5 minute read
PRACTICE MANAGEMENT
from ASSET 4 - 2021
by ASSET
Weird exclusions and what to do about them
Russell Hutchinson highlights some of the strange exclusions within life insurance products and what action advisers can take with insurers.
There are some very weird exclusions out there. In this consumer-focused age there is no reason merely to gloss over those and accept, with a shrug, that “the life insurance industry is strange like that”. We can challenge some of these ideas.
Obviously, insurers can only be expected to insure events that are risks that have certain characteristics – they must be rare enough to be insurable, they must be sufficiently undesirable that the sum insured does not present a moral hazard to sane people, they must be uncertain, and in the future.
I value the insurance industry and I think underwriting and appropriately pricing risks is important. But even so, we have some surprising exclusions.
Exclusion or eligibility criteria?
Some of them are not really exclusions, they are really eligibility criteria which were moved from the application into the policy document in a misguided attempt to make application (usually by phone, online, or in a bank) easier. The result was just to make the contract confusing and make some claims a bit of a lottery. For example, found in several old credit insurance contracts is the exclusion of any event or condition happening to you whilst you are living or working outside New Zealand. This should have been a question in the application – it is a common one in applications for fully underwritten cover – and the product priced appropriately.
Some exclusions made benefits procedurally very hard to claim – you are welcome to refer to the requirements for a claim under medical misadventure or for HIV infection as a result of accidental infection due to a blood transfusion in a hospital. Most require that the accident is reported within 30 days and an initial test for HIV is conducted within seven days, and then another one after about six months. But if you were the unlucky recipient of blood products contaminated with HIV you probably have no idea within those timeframes. I suppose a claim is possible, they must simply be very, very, difficult to obtain under those narrow circumstances.
’Criminal act’ exclusion
Exclusions for involvement in criminal acts are common among a certain set of contracts – but again most fully underwritten insurance does not have these restrictions. I have been asked many times whether drink driving is a criminal act – and the short answer is yes, for most drink driving offences it is. It is easy to imagine a circumstance in which an ordinary person may drive over the limit – even just once in a lifetime – and suffer an injury, or even death. Life cover which excludes this is not much good. After all, a predictable outcome is what we are looking for with insurance.
Some go further and make clear that claims arising even from “alcohol usage or drug abuse” will be declined. That appears to require the insured to completely abstain from alcohol. I do not think such a contract can pass muster in the new conduct environment. To be fair, it is possible that no claim has ever been declined on that basis. But if we cannot rely on the policy document, what can we rely on for goodness sake?

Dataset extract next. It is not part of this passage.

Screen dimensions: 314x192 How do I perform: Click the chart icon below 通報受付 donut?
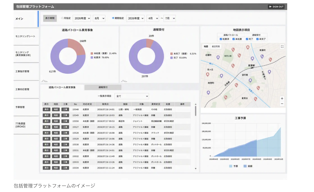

But what about that restriction for drug abuse? Is that okay? It presumes addiction is a choice, when most public health systems treat it as either a physical or a mental health problem. In fact, you would almost suspect that some documents have been written by some very judgmental people indeed.
One excludes any form of temporary disability “in respect of an occurrence attributable either wholly or in part to: sexually transmitted diseases; or AIDS or infection by any HIV related virus; …” So, however unlucky you may be in love, catch something awful and they will not stand by you. On the other hand, eat five chocolate cakes for breakfast every day, or smoke a couple of packets of cigarettes a day and they will pay out your claim. That strikes me as odd – in fact when you consider heart disease, cancer, and diabetes (three leading killers) are very heavily influenced by behaviour. It also seems at odds with current thinking – the drive to have sex is, at least, entirely natural. Nicotine addiction is not. But I think we should cover both, subject to normal underwriting.
Activities of daily living
Another one which was brought to my attention recently was a definition of activities of daily living.
“The activities of daily living are specified to be the ability to perform the following: bathing/showering; dressing/undressing; eating/drinking; using the toilet to maintain personal hygiene; getting in and out of bed, chair or wheelchair; or moving from place to place by walking, or a wheelchair or with a walking aid.”
The fact that you are not considered to have fulfilled the last one of these if you can still get about using a wheelchair suggests that a very high bar is being set. In fact, it seems to me to be something of a given that if you cannot even use a wheelchair then you will struggle to achieve bathing and dressing. Even more baffling is that this company has another product in which needing to use a wheelchair is counted as fulfilling the requirement.
What can you do about all this?
The first thing is – call them out. When you see wording you think does not make sense, make a complaint. Ask for an explanation. Get the explanation in writing. Do not settle for a verbal reassurance that the policy document says one thing and claims payments are more generous. They probably are – most insurers I know are usually more generous than their wordings suggest – it’s just that a client cannot absolutely rely on that generosity. Nor should they have to. Insurance should create certain outcomes for people.
Lastly, remember that buying cover where the wordings are flawed in this way creates an exposure because there are clearly other products without these weird limitations.
Russell Hutchinson is director of Chatswood Consulting and Quality Product Research, which operates Quotemonster.